The LTM4644 is an excellent choice when you need four independent, low‑current rails in a single package, but it’s not a 40 A solution. To reach 40 A you would have to parallel all four channels and still fall short, or use multiple modules, which quickly erodes the integration advantage. The ISL8273M comes close with 30 A and a full PMBus suite, but its larger footprint and lack of AVS mean you’ll need an external DAC for SmartVID and possibly a second module to reach 40 A. The TDA21470 is a high‑efficiency power stage, but you must add a controller, inductor, and compensation network; the design effort and board space approach that of a discrete multi‑phase converter, defeating the purpose of a compact POL.
For a dedicated 40 A VCCINT rail with PMBus visibility and AVS, the TPS546D24A provides the most integrated, single‑chip path from 12 V to the FPGA core.
Layout, Sequencing, and Sourcing Tips for TPS546D24A Designs
A 40 A POL demands careful PCB layout to keep noise low and thermals under control. The TPS546D24A’s QFN package with an exposed thermal pad simplifies heat sinking, but you still need to move that heat into the board. Here are the practices that have proven themselves in multiple Ultrascale+ designs:
Power stage layout
- Place the input ceramic capacitors (10 µF, X7R) as close as possible to the VIN and PGND pins. Use multiple vias to the inner power plane to minimize loop inductance.
- Keep the SW node copper area small—just enough to carry the 40 A current—to reduce radiated EMI. Route the inductor connection directly from the SW pin to the inductor pad on the same layer.
- Use a solid ground plane on layer 2 directly under the device. Stitch the exposed pad to this plane with a dense array of thermal vias (0.3 mm drill, 1.0 mm pitch). TI’s EVM (TPS546D24AEVM-1PH) demonstrates a 4‑layer stackup that keeps junction temperatures below 100 °C at 40 A with 200 LFM airflow.
PMBus and AVS routing
- The PMBus clock and data lines (SCL, SDA) are open‑drain; place 2.2 kΩ pull‑up resistors near the TPS546D24A. Route them away from the SW node and inductor.

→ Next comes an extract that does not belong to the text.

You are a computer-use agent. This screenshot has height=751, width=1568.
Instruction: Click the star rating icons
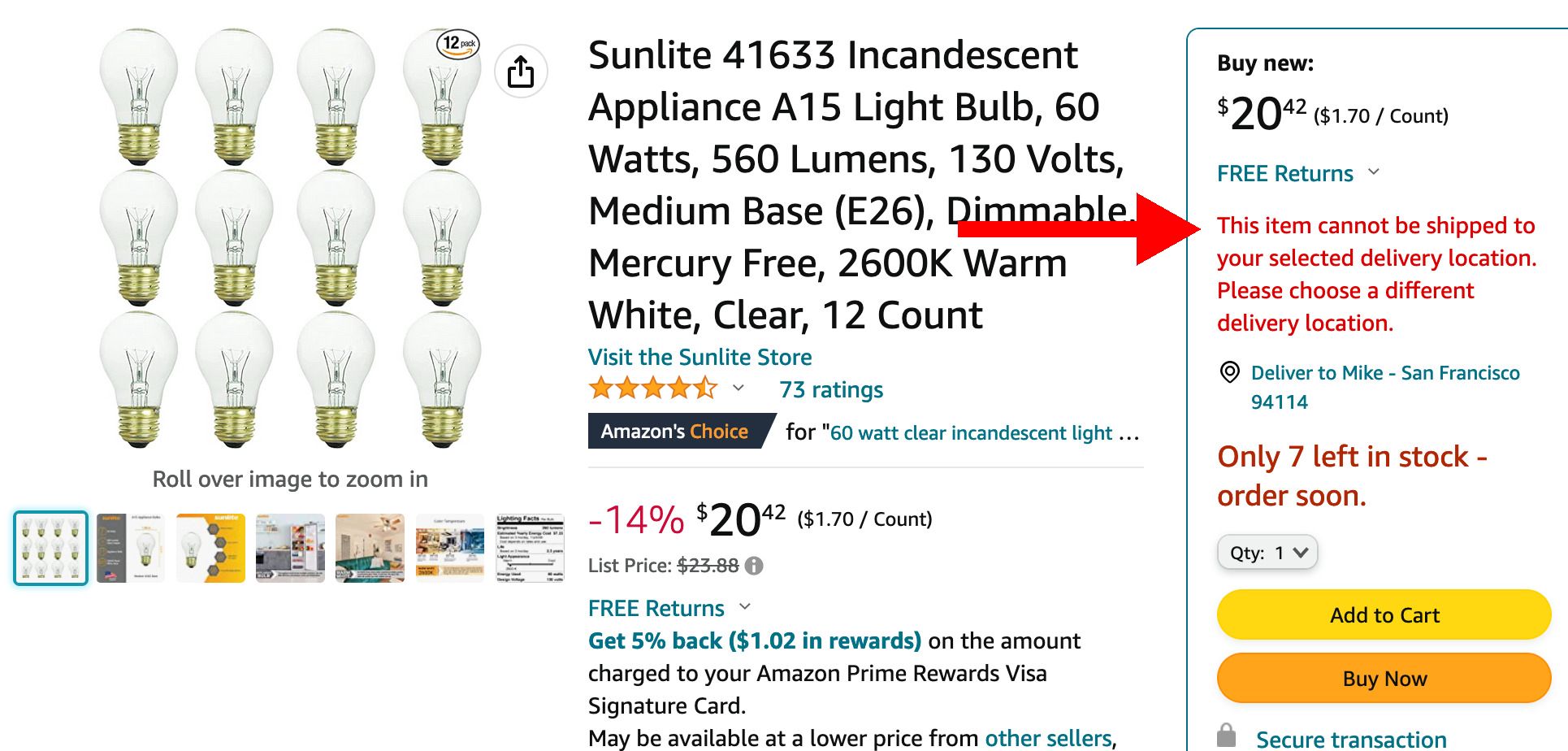(653, 389)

- The AVS pin can accept a PWM signal directly from the FPGA. If you’re using I²C‑based AVS, the same SCL/SDA lines can be shared, but verify that the FPGA’s I²C master supports clock stretching. TI’s Fusion Digital Power Designer software makes initial configuration and debug straightforward, even without a dedicated USB‑to‑GPIO adapter—an FTDI cable or any MCU with I²C will work.
Sequencing for Ultrascale+
- Drive the TPS546D24A’s EN pin from an upstream regulator’s power‑good signal, or from a system sequencer. Set the soft‑start time to 2 ms to 5 ms via PMBus to avoid inrush current tripping overcurrent protection.

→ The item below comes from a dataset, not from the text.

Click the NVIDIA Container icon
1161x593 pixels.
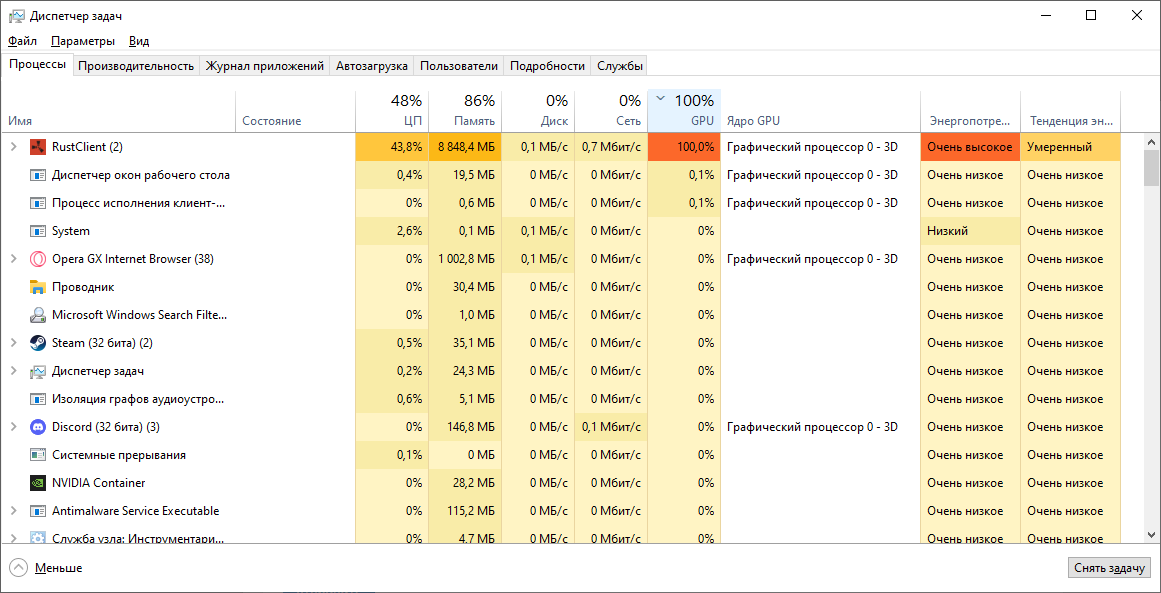[x=38, y=483]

- Use the TPS546D24A’s PGOOD output to enable the VCCAUX regulator. This guarantees VCCINT is stable before VCCAUX ramps, satisfying the Ultrascale+ requirement. Xilinx UG583 provides detailed sequencing diagrams; the TPS546D24A fits directly into the recommended power‑up order.
Sourcing and lead times
As of mid‑2025, standard lead times for the TPS546D24A are 8–12 weeks through TI’s authorized distribution channel. For prototypes, Digi‑Key and Mouser typically stock the device in single‑unit quantities. For production volumes, Arrow and Avnet can provide scheduled deliveries and competitive pricing. If your BOM mixes many TI parts, IC‑Online is another reliable source for consolidated procurement. Always buy from authorized distributors to avoid counterfeit devices—a 40 A POL with integrated FETs is a prime target for gray‑market relabeling.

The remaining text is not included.